+1 for Tom's suggestion. That is how we have transparently redirected MR
jobs to use Tez as the execution framework.
From: Tom White [mailto:[EMAIL PROTECTED]]
Sent: Wednesday, July 31, 2013 8:41 AM
Cc: [EMAIL PROTECTED]
Subject: Re: Abstraction layer to support both YARN and Mesos
I can see value in this, since it would allow MR programs and libraries to
run on either YARN or Mesos with no recompilation. The value here is
really in the libraries since it means library maintainers don't have to
maintain two versions of their library.
Note that there is no extra level of indirection required - it's already
there in org.apache.hadoop.mapreduce.protocol.ClientProtocolProvider -
which is used to switch between submitting jobs to the JobTracker and
submitting to YARN's RM. A MesosClientProtocolProvider might be hosted in
Mesos - perhaps Mesos developers are already working on this?
On Wed, Jul 31, 2013 at 4:30 PM, Steve Loughran <[EMAIL PROTECTED]>
> On 26 July 2013 07:13, Tsuyoshi OZAWA <[EMAIL PROTECTED]> wrote:
>> Now, Apache Mesos, an distributed resource manager, is top-level
>> apache project. Meanwhile, As you know, Hadoop has own resource
>> manager - YARN. IMHO, we should make resource manager pluggable in
>> MRv2, because there are their own field users of MapReduce would like
>> to use.

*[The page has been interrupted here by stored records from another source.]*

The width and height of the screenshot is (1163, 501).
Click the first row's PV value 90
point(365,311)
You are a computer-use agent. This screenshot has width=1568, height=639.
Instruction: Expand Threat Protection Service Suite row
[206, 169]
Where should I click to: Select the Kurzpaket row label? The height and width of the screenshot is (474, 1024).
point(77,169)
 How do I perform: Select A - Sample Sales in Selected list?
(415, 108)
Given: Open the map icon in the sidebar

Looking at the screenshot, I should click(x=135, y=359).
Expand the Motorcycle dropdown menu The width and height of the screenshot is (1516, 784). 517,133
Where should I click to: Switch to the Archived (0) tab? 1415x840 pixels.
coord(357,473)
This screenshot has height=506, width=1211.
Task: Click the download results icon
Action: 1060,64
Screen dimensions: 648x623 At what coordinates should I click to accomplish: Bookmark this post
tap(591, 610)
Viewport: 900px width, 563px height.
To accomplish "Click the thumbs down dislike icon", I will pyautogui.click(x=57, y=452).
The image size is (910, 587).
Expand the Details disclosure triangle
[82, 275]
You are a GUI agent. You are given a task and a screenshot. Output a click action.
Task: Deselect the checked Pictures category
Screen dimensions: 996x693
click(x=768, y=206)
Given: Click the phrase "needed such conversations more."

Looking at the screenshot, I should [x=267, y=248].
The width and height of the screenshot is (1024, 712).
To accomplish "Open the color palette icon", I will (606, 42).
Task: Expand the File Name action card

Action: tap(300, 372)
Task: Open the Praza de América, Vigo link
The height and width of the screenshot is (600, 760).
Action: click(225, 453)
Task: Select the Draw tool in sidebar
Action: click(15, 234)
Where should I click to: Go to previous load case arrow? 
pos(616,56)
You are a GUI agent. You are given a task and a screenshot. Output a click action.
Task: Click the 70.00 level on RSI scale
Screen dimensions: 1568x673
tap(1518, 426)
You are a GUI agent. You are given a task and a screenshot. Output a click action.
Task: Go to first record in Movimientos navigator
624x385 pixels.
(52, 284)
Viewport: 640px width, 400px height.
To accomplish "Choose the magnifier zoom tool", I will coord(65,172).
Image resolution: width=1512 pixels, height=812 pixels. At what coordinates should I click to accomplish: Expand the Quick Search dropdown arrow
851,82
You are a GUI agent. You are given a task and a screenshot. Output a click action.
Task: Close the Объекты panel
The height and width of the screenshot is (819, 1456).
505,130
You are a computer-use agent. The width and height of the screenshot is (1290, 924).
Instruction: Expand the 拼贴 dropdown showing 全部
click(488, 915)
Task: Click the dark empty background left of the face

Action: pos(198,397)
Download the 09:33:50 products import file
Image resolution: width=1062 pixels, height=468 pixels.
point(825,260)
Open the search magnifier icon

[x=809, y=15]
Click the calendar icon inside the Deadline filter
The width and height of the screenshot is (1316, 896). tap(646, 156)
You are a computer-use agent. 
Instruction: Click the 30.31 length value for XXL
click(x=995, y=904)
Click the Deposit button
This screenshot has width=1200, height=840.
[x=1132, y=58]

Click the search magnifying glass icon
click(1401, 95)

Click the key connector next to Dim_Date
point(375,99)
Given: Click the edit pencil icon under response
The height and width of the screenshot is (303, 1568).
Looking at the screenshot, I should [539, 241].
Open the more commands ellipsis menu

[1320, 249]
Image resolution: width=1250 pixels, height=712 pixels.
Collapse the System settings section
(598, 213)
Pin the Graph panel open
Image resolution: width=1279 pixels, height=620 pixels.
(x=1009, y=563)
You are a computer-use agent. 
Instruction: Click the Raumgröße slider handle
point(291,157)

I think this work is useful for MapReduce users. On the other
>> hand, this work can also be large, because MRv2's code base is
>> tightly coupled with YARN currently. Thoughts?
> MRv2 is too intimately involved with Hadoop for it to easily be moved,
> have a look at the mapreduce package code base to see this. We are
> also developing and currently releasing them in sync.
> Yes, an extra layer of indirection may appear to get MR to work on
> Mesos -but things like locality, ongoing dev YARN APIs &c and the
> release schedule would push for MRv2 to focus on YARN: data aware job
> (and service) scheduling in Hadoop clusters.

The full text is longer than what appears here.